Le faux optimisme comme après le Concile, quand les couvents fermaient, les séminaires fermaient: « non, ce n’est rien, tout va bien! ». Non, tout ne va pas bien. Il y a aussi des chutes graves, dangereuses, et nous devons reconnaître avec un sain réalisme qu’on ne va pas là où de mauvaises choses se font (ndt: partie de phrase à préciser… la transcription semble boîteuse). Mais [il faut] aussi être sûr que dans le même temps, si ici et là l’Eglise meurt à cause des péchés des hommes et de leur incrédulité, en même temps, elle naît à nouveau. Le futur est vraiment à Dieu, c’est la grande certitude de notre vie, le grand et véritable optimisme que nous connaissons. L’Eglise est l’arbre de Dieu qui vit éternellement et porte en elle l’éternité et le véritable héritage de la vie éternelle .
Gardés par la foi, le texte utilise un mot rare … Comme les gardiens des portes d’une ville, où ils gardent la ville, pour qu’elle ne soit pas envahie par des puissances de destruction.
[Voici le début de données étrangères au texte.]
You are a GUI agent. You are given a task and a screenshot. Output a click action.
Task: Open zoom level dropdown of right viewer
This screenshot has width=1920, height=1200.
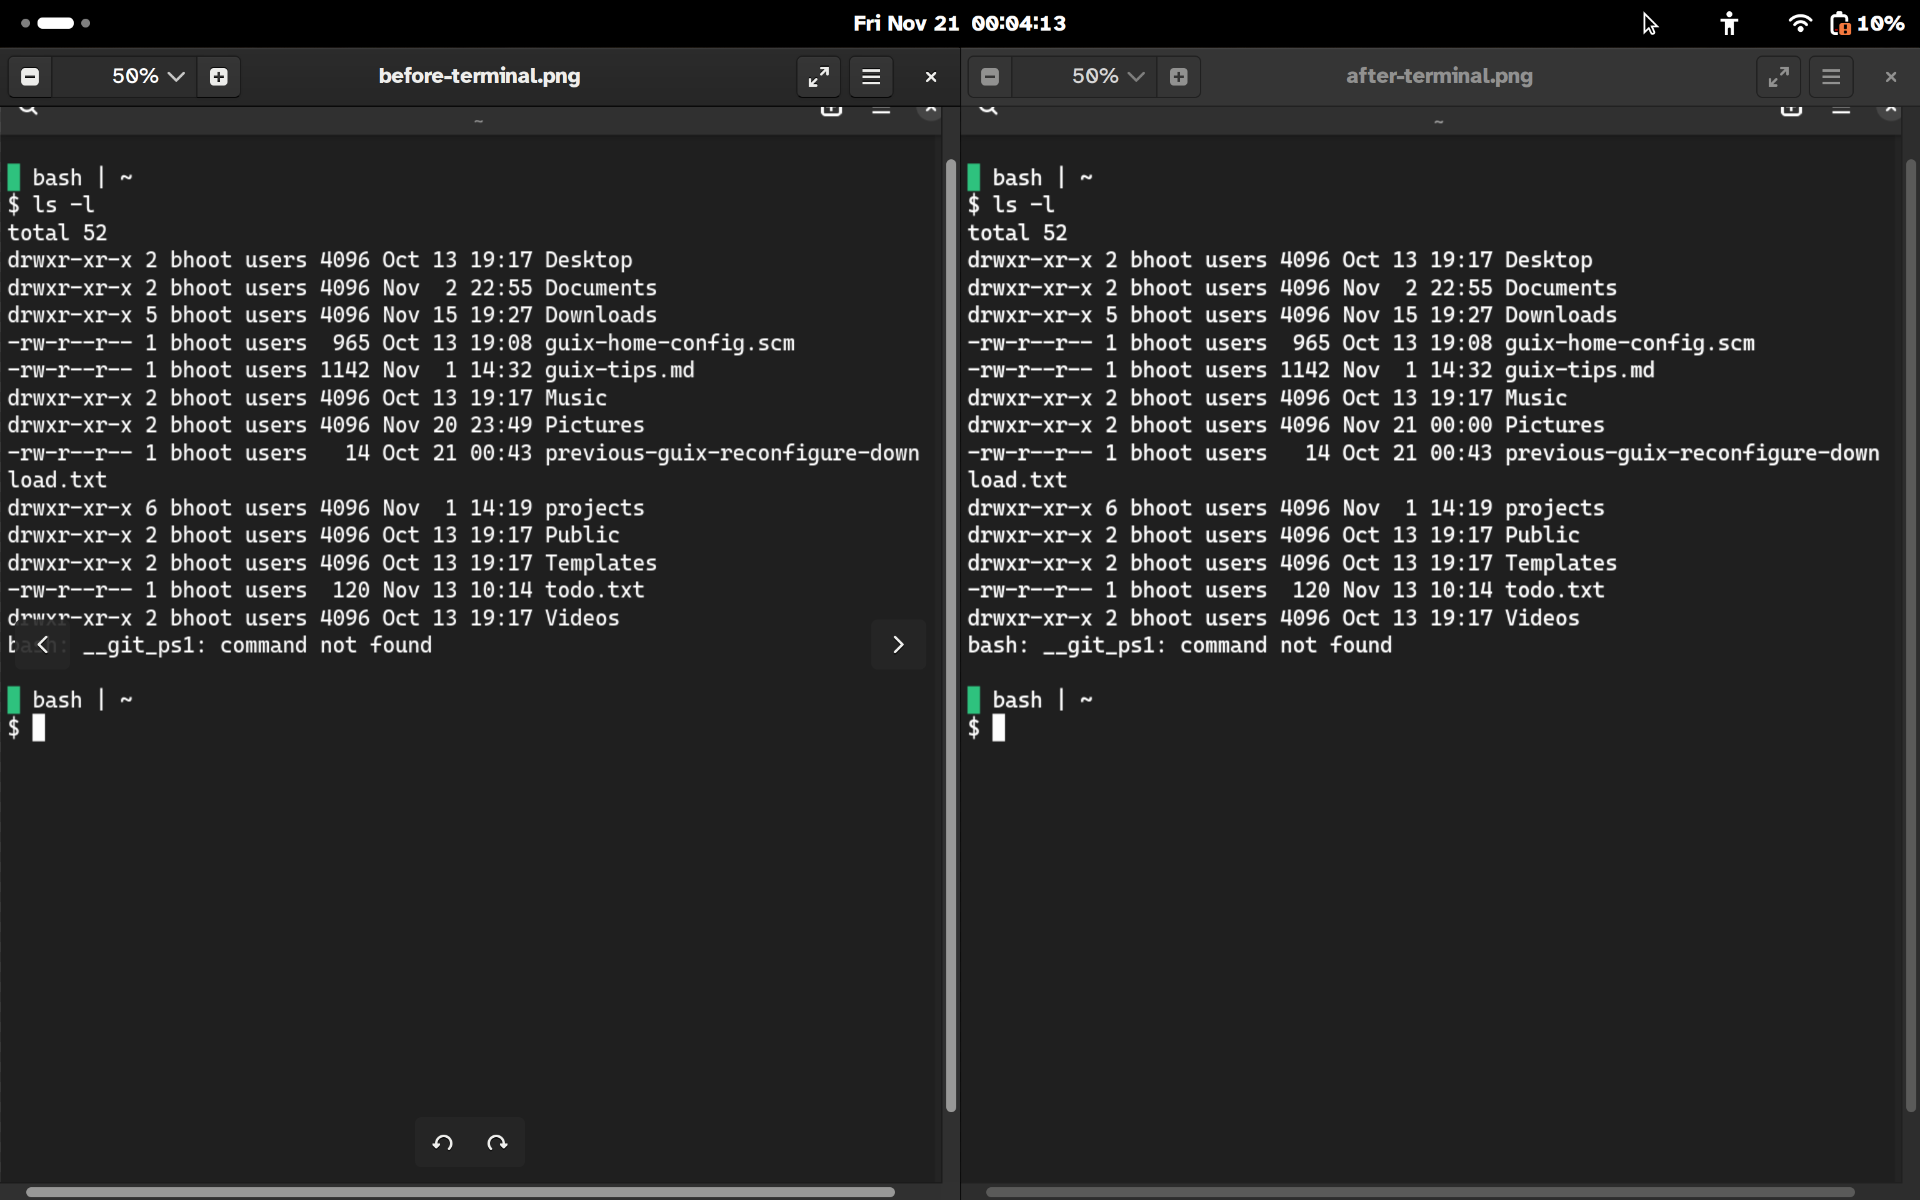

Ainsi la foi est gardienne de mon être, de mon héritage, et nous devons être reconnaissants pour cette vigilance de la foi qui nous protège, nous guide, nous donne la certitude que Dieu ne nous laissera pas tomber de ses mains. En parlant de la foi, je pense toujours à la femme souffrant d’hémorragie qui, dans la masse, trouve l’accès à Jésus et le touche pour être guéri, et elle est guérie. Et Jésus dit: Qui m’a touché? Mais Seigneur – lui disent-ils – tout le monde te touche… mais le Seigneur sait qu’il y a une façon superficielle de le toucher, qui n’a rien à voir avec une véritable rencontre avec lui, et il y a une façon de le toucher profondément. Et cette femme l’a vraiment touché, non seulement avec sa main, mais avec son cœur et ainsi, elle a reçu la force de guérison du Christ, le touchant par la foi. Telle est la foi, toucher avec la main de la foi, avec notre cœur, le Christ et ainsi entrer dans la force de sa vie, dans la force de guérison du Seigneur. Prions le Seigneur afin que de plus en plus nous puissions le toucher et être guéri, prions qu’il ne nous laisse pas tomber, que toujours plus la foi nous tienne la main et nous garde ainsi pour la vraie vie.